2Teagasc, Ashtown Food Research Centre, Ireland

PLS regression (PLSR) models are prone to overfitting through inclusion of redundant latent variables that model noise inherent in a given dataset. This can adversely affect model predictive ability with future datasets. Numerous methods have been proposed for prevention of overfitting in PLSR, including Wold's criterion, Monte Carlo cross-validation, smoothed partial least-squares regression [1] and the randomisation test [2]. One well-known sign of overfitting is the appearance of noise in regression vectors; this often takes the form of a reduction in apparent structure and the presence of sharp peaks with a high degree of directional oscillation, features which are currently estimated subjectively. We propose a simple method for objectively quantifying the shape of a regression vector; this measure can be combined with an indicator of model performance, such as root mean square error of cross-validation (RMSECV), to produce a new criterion for PLS model dimensionality estimation. The consistency of this new method is demonstrated on simulated and real datasets and compared with existing methods for estimation of optimal model dimensionality.

References:
1. S. Gourvenec, J. A. Fernandez Pierna, D. L. Massart, D. N. Rutledge, 2003. An evaluation of the PoLiSh smoothed regression and the Monte Carlo Cross-Validation for the determination of the complexity of a PLS model, Chemometrics and Intelligent Laboratory Systems, 68, 41-51.
2. M.P. Gomez-Carracedo, J.M. Andrade, D.N. Rutledge, N.M. Faber, 2007. Selecting the optimum number of partial least squares components for the calibration of attenuated total reflectance-mid-infrared spectra of undesigned kerosene samples, Analytica Chimica Acta, 585, 253-265.

(Stated problem) Say whether each statement agrees with the text on overfitting in PLS regression, answering yes or no and quoting the deciding words of the text. 1. Wold's criterion is among the methods proposed for preventing overfitting in PLSR. 2. The noise features in regression vectors are currently estimated objectively. 3. The new method is demonstrated only on simulated datasets. The material that comes next isn't needed.

(Excerpted data)
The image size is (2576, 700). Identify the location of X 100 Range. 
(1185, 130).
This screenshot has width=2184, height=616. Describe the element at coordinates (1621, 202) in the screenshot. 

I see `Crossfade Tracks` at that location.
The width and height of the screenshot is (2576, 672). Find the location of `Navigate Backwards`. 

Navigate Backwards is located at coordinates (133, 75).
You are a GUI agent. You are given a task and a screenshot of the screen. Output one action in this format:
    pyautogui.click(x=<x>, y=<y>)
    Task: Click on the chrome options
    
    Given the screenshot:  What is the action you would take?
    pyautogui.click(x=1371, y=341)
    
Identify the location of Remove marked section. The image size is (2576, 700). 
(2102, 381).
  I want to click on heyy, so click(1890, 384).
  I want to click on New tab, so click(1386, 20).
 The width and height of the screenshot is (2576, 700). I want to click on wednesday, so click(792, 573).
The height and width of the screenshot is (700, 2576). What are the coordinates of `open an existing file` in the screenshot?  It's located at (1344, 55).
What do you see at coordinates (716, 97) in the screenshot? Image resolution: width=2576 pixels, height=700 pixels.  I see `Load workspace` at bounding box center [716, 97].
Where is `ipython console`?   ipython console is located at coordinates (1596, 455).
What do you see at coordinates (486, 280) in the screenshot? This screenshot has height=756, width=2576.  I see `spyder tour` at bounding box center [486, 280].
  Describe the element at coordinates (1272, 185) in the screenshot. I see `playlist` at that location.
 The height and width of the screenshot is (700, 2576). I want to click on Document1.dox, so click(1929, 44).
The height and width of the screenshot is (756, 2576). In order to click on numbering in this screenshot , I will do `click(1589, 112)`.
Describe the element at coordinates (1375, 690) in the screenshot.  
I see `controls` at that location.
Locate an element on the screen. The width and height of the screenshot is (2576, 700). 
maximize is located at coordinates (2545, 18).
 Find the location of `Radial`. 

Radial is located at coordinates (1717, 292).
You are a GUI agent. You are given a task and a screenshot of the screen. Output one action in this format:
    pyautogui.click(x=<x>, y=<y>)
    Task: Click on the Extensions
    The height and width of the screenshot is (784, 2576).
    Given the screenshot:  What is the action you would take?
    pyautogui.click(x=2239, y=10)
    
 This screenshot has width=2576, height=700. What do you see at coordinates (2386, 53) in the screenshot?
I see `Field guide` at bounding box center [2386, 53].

(Reply)
1. Yes: "Numerous methods have been proposed for prevention of overfitting in PLSR, including Wold's criterion"
2. No: "features which are currently estimated subjectively"
3. No: "The consistency of this new method is demonstrated on simulated and real datasets"